[Testo da leggere]
◇ ◇ ◇

Nel campo delle riviste, il panorama è abbastanza vasto, ma relegato a spazi elitari. «Nuovi argomenti» si spegne già nella seconda metà degli anni '70 pur continuando a pubblicare, «Belfagor» è relegata a un ruolo accademico; una rivista legata alle connessioni tra politica e cultura come «Rinascita» scompare in pratica finché è definitivamente soppressa negli anni '80. Nascono e scompaiono riviste, nello spazio di una breve stagione, legate a questo o quel gruppo di intellettuali o settore specialistico: l'elenco è lungo. Una maggiore tenuta presenta «Poesia» edita da Crocetti, ma non sembra essere una rivista 'di tendenza'. Ruolo recensorio di un certo spessore ha il mensile «L'indice dei libri del mese» che inizia le pubblicazioni nel 1983. Un taglio più divulgativo il mensile «Leggere» edito da Archinto.

◇ ◇ ◇

[Da svolgere] Ricopia parola per parola la parte del testo sulle riviste che parte dalle parole "Nel campo delle" e termina con "edito da Archinto.", incluse.

[Voci estratte]
◇ ◇ ◇

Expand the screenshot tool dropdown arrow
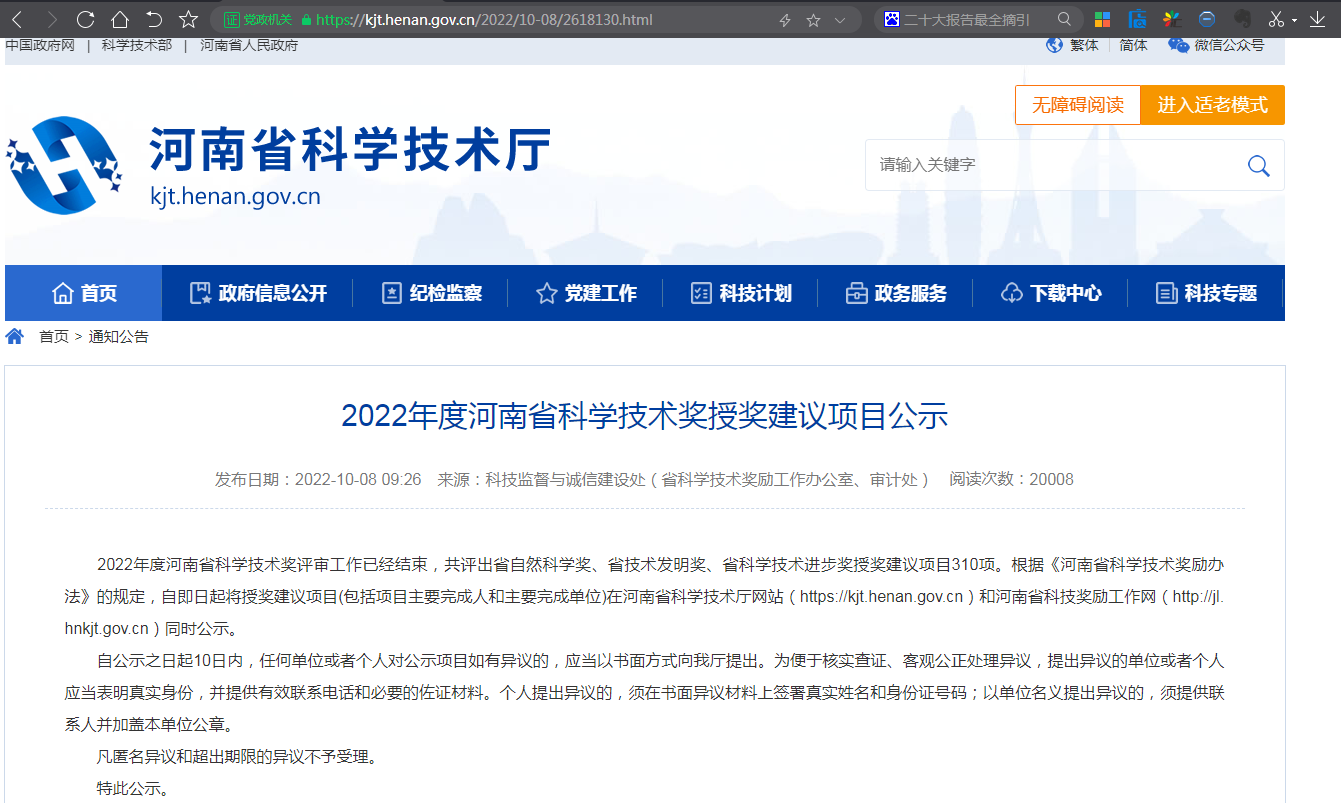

◇ ◇ ◇

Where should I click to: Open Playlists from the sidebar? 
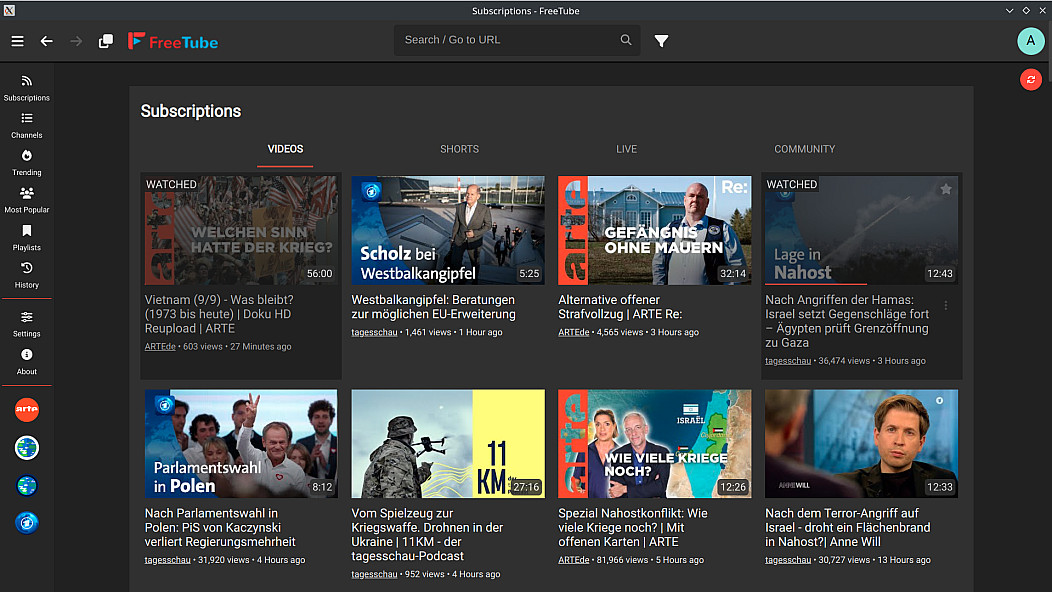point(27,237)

◇ ◇ ◇

[Soluzione esercizio]
Nel campo delle riviste, il panorama è abbastanza vasto, ma relegato a spazi elitari. «Nuovi argomenti» si spegne già nella seconda metà degli anni '70 pur continuando a pubblicare, «Belfagor» è relegata a un ruolo accademico; una rivista legata alle connessioni tra politica e cultura come «Rinascita» scompare in pratica finché è definitivamente soppressa negli anni '80. Nascono e scompaiono riviste, nello spazio di una breve stagione, legate a questo o quel gruppo di intellettuali o settore specialistico: l'elenco è lungo. Una maggiore tenuta presenta «Poesia» edita da Crocetti, ma non sembra essere una rivista 'di tendenza'. Ruolo recensorio di un certo spessore ha il mensile «L'indice dei libri del mese» che inizia le pubblicazioni nel 1983. Un taglio più divulgativo il mensile «Leggere» edito da Archinto.